Posted: 14.07.2022 22:11:00

Lukashenko: Ukrainian language will always be heard at Slavianski Bazaar

Festive and creative atmosphere of the 31st Slavianski Bazaar in Vitebsk International Festival of Arts does not encourage talking about politics, but its fate from the first day is connected with it. Aleksandr Lukashenko recalled this fact when speaking at the opening ceremony of the international arts festival.

Photo: www.belta.by

“We did the right thing that we kept our festival then, in the difficult 1990s. Our motto ‘Through Art to Peace and Mutual Understanding’ is again relevant as never before,” the President said.
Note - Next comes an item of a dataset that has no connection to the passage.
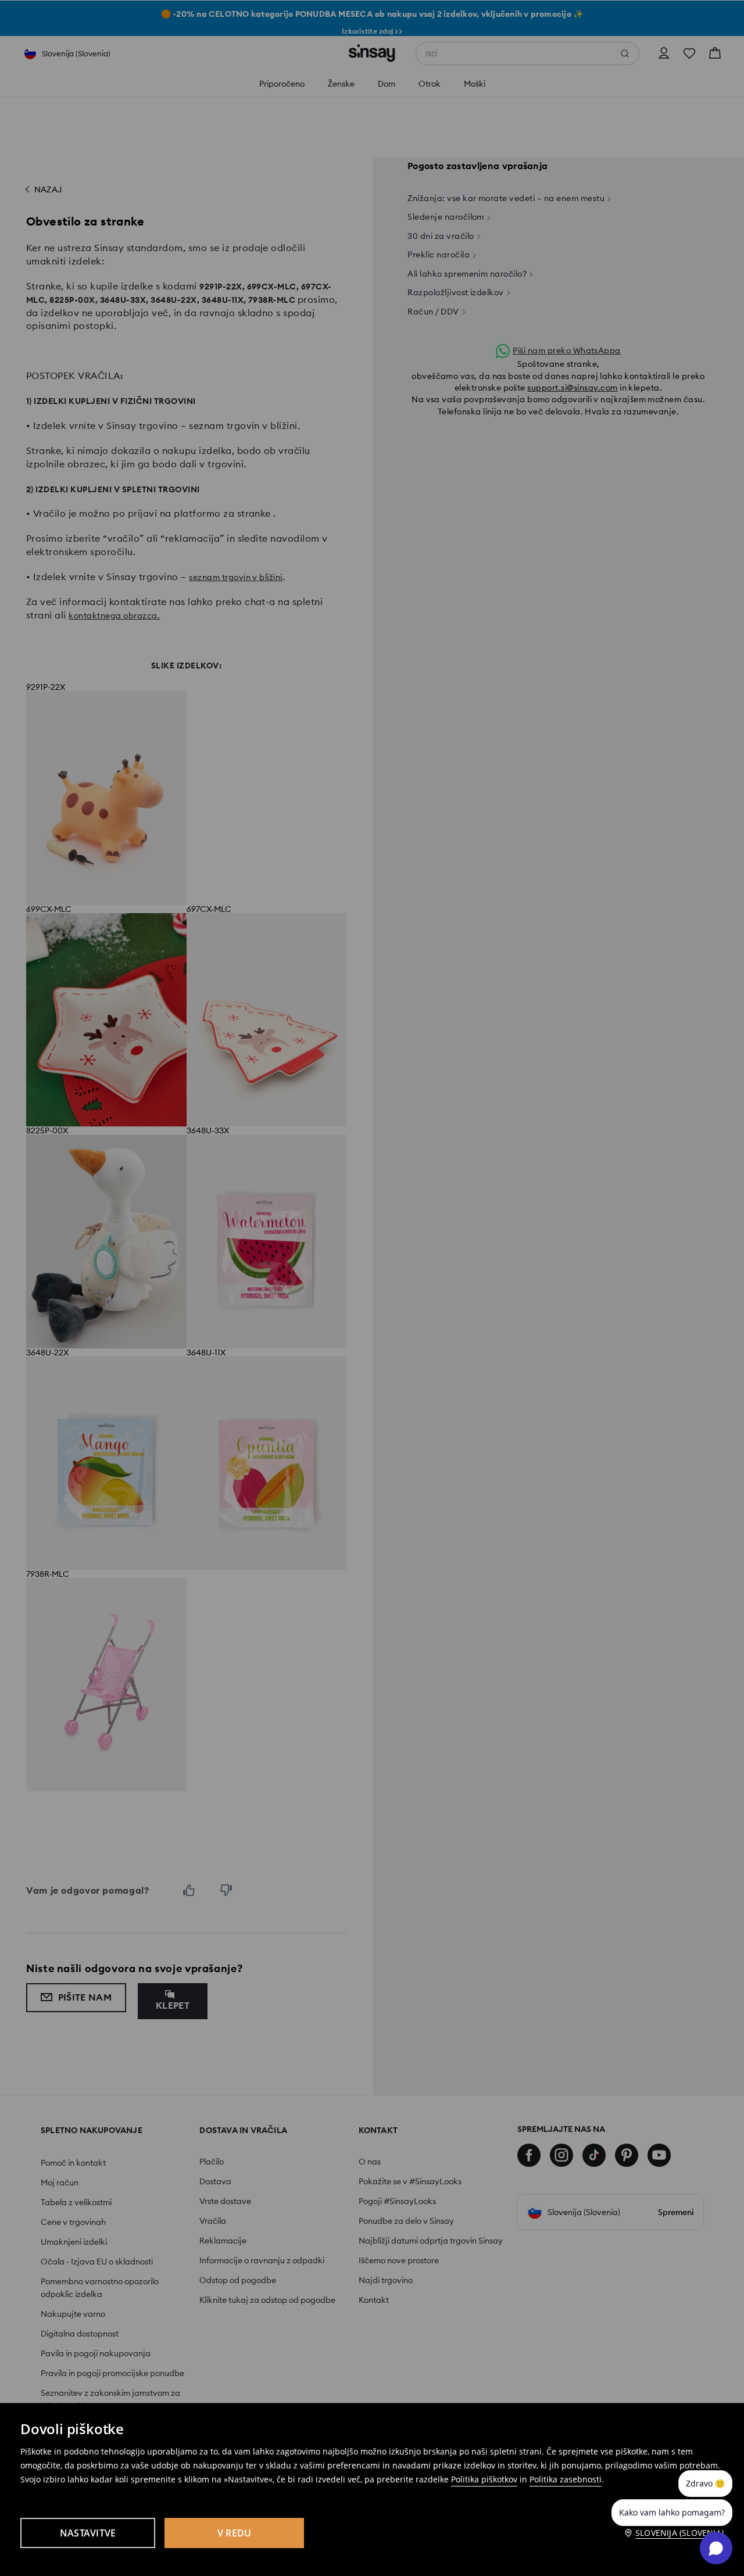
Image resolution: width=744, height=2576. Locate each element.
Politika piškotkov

The Belarusian Head of State said that the creators of the forum at one time could not even think that the united Slavic world – powerful with its thousand-year history – would be placed in conditions of political and cultural survival, “That simple human values that are so important in relations between countries and peoples will be lost: friendship, trust, sincerity. We could not even imagine that our friendly Yugoslavia would disappear from the political map, that the post-Soviet space would plunge into a series of armed conflicts and that NATO would expand eastward, scattering the Slavs on different sides of the barricades.”

However, the most crushing blow was struck eight years ago right in the heart of the Slavic world — in the Belarusian-Russian-Ukrainian brotherhood, Aleksandr Lukashenko emphasised. “No matter how history is turned upside down today, we lost Ukraine long before the start of the special operation. Then, when its politicians themselves abandoned the Slavic identity, when we miraculously managed to bring Ukrainians to this stage, even those who have long lived in other countries. But no matter what it costs us, the Ukrainian language sounded at the opening of the Slavianski Bazaar. It will sound, including today! Moreover, it will always sound here!" asserted the Belarusian leader.

The Belarusian Head of State expressed confidence that Ukraine, the fraternal Ukrainian people, would return to its Slavic family, “We must do everything possible to keep the festival alive for people to come here from all over the world. Let no one doubt: our Slavic soul will withstand everything, once again suffer, and the ideas of goodness, peace and justice will triumph again.”